→ **BRIEF**:
Each record, in full, must be restated word for word.

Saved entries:
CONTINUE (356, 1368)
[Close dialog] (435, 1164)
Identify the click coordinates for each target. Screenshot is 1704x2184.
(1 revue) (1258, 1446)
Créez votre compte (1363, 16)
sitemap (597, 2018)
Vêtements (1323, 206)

→ **EXERCISE SOLUTION**:
CONTINUE (356, 1368)
[Close dialog] (435, 1164)
Identify the click coordinates for each target. Screenshot is 1704x2184.
(1 revue) (1258, 1446)
Créez votre compte (1363, 16)
sitemap (597, 2018)
Vêtements (1323, 206)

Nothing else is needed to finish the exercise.